Le crédit d'impôt recherche a rendu la France plus attractive auprès des chercheurs

Le crédit d'impôt recherche a rendu la France plus attractive auprès des chercheurs - Pixabay - CC

Après avoir connu une forte augmentation depuis 2008, le montant global du crédit d'impôt recherche se stabilise à un peu moins de 6 milliards d'euros, selon le baromètre Acies Consulting. Mais les PME sont de plus en plus nombreuses à le réclamer.

C'est une niche fiscale qui fait l'unanimité chez les entreprises: le crédit d'impôt recherche. Et le gouvernement ne compte pas le remettre en cause. Le ministre de l'Économie Bruno Le Maire déclarait en septembre ainsi vouloir "sanctuariser ce dispositif" créé en 1983 et réformé en 2008. Le locataire de Bercy affirmait également vouloir étudier la "simplification d'un certain nombre de règles qui permettraient aux très petites entreprises et aux PME (d'y) avoir accès plus facilement".

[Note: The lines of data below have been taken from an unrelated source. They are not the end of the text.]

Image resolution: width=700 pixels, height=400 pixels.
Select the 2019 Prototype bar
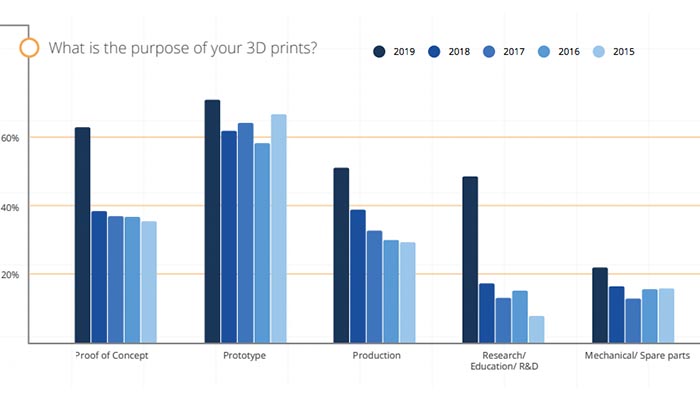[212, 220]
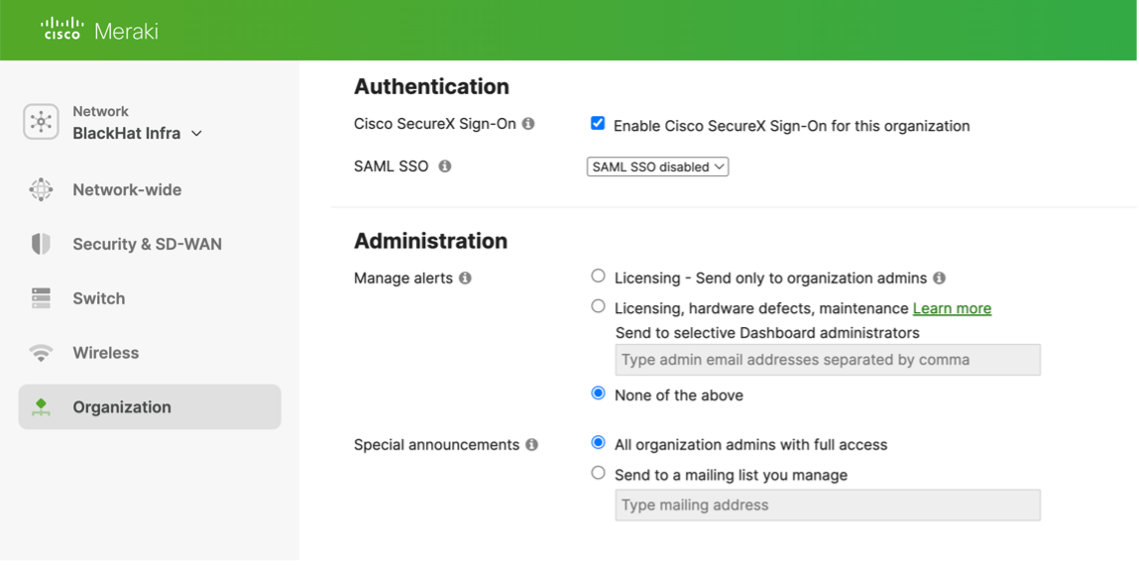Expand the BlackHat Infra network selector
1139x565 pixels.
click(137, 134)
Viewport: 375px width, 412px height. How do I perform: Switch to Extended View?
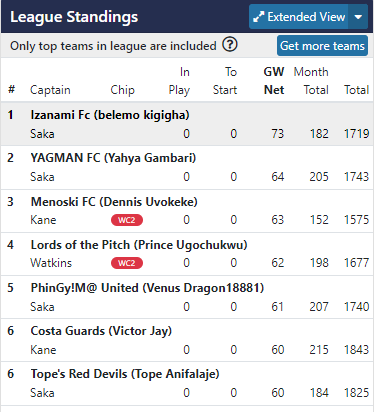(299, 17)
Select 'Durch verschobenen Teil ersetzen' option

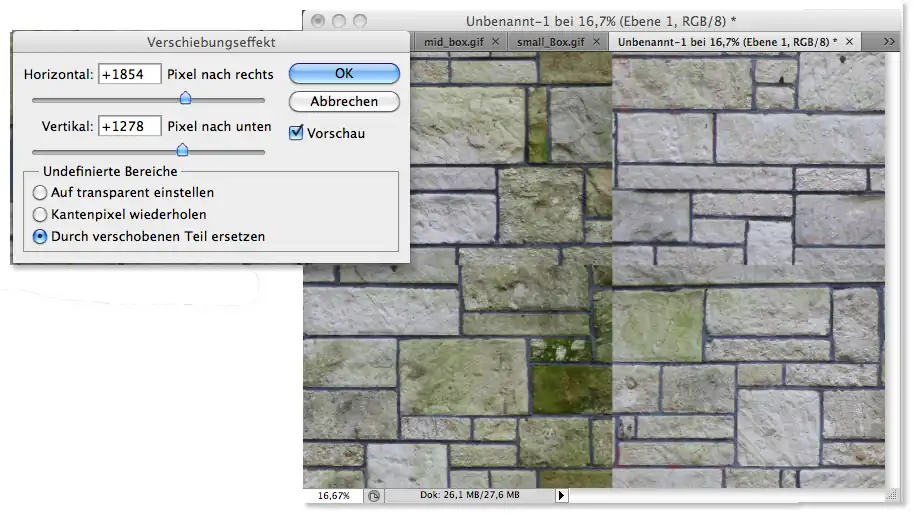click(40, 237)
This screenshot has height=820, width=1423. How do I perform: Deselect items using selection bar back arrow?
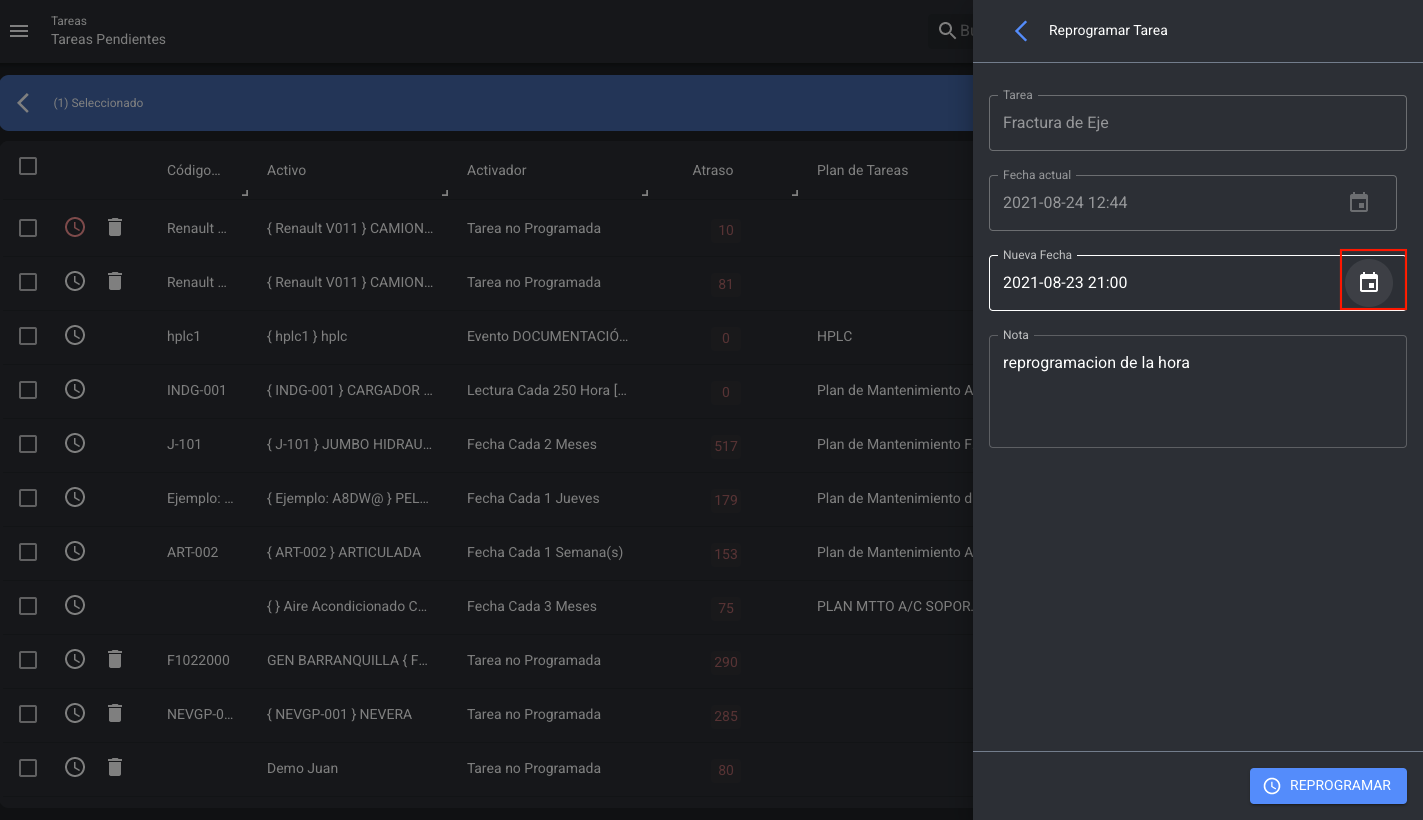click(x=24, y=103)
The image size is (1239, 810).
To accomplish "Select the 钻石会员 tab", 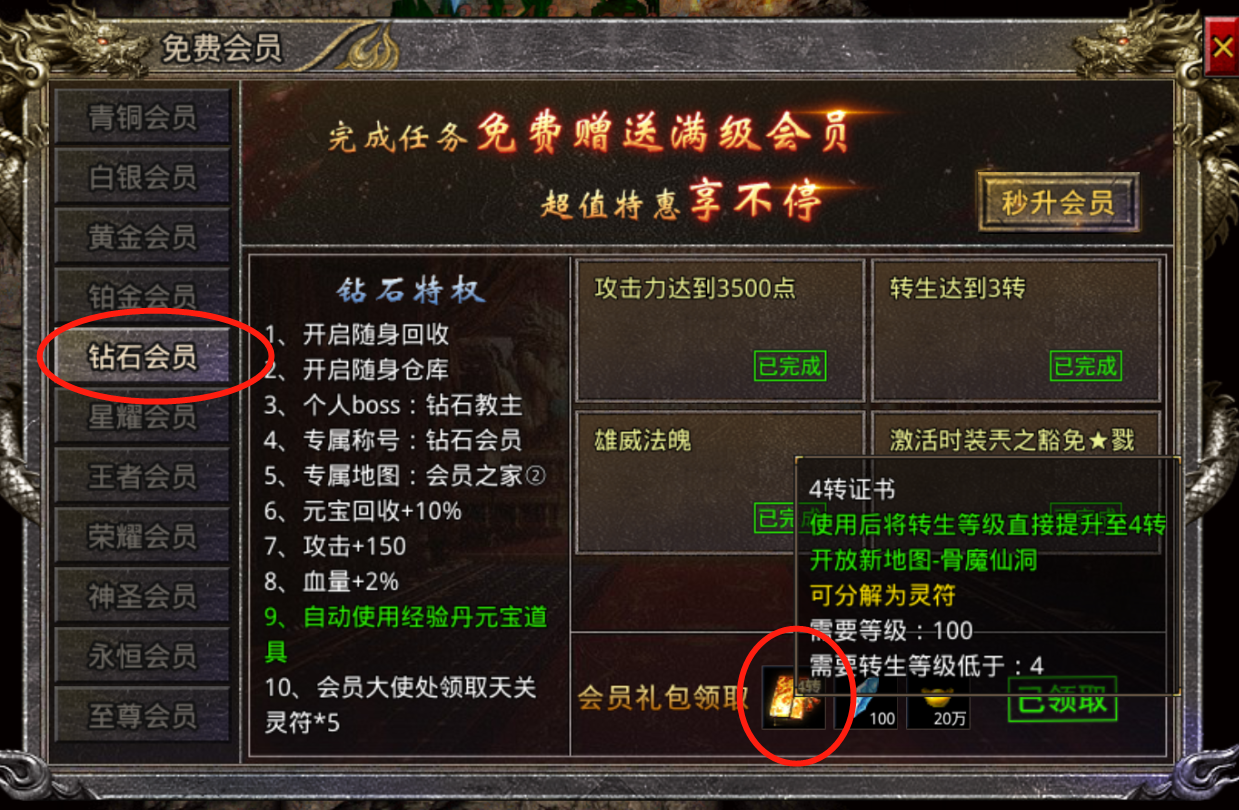I will coord(142,356).
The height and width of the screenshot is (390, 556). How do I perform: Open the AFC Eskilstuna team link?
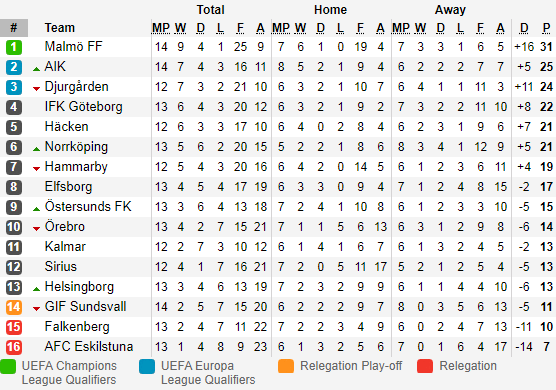pos(89,346)
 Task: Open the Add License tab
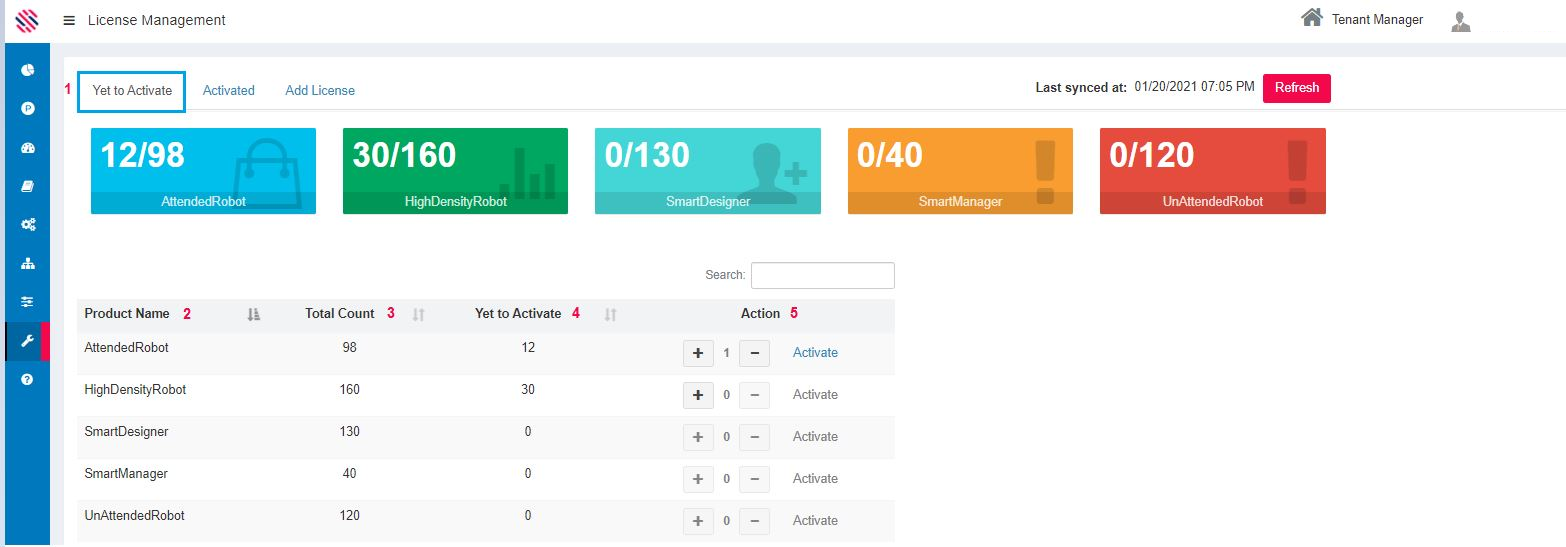(320, 91)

Ce dispositif profite néanmoins déjà beaucoup aux PME si l'on en croit le dernier baromètre Acies Consulting. Ainsi 93% des entreprises bénéficiaires du crédit d'impôt recherche sont des PME. 17.389 petites ou moyenne entreprises en ont bénéficié, soit 1.499 de plus que l'année précédente (+9%). L'an passé, 91% des bénéficiaires étaient des PME.

Des impacts de long terme

Les montant global du crédit d'impôt recherche reste lui stable à 5,9 milliards d'euros contre 5,8 milliards. "Après une phase de forte croissance, le crédit d'impôt recherche est aujourd’hui entré dans une phase de consolidation", considère Franck Debauge, le directeur associé d'ACIES. Le cabinet juge que le crédit d'impôt recherche est ainsi "un dispositif mature" qui profite néanmoins de plus en plus aux PME.

Logiquement, les dépenses de recherches et d'investissement se tassent un peu avec l'arrivée à maturité du dispositif. Après avoir atteint 31,8 milliards d'euros 2015, elles devraient s'être stabilisés en 2016 à 31,9 milliards d'euros, selon Acies Consulting.

Reste que les effets à plus long terme du crédit impôt recherche sont importants. Ainsi, le nombre de chercheurs en équivalent temps plein a augmenté de 29% entre 2008 et 2015.

"Par rapport aux autres principaux pays européens, cette progression est la plus forte d’Europe, devant le Royaume-Uni et l’Allemagne, démontrant ainsi l'attractivité du territoire pour les activités de recherche", note Acies Consulting. Le cabinet souligne également que les projets d'investissements étrangers sont 3,4 fois plus nombreux qu'en 2008.

J.M.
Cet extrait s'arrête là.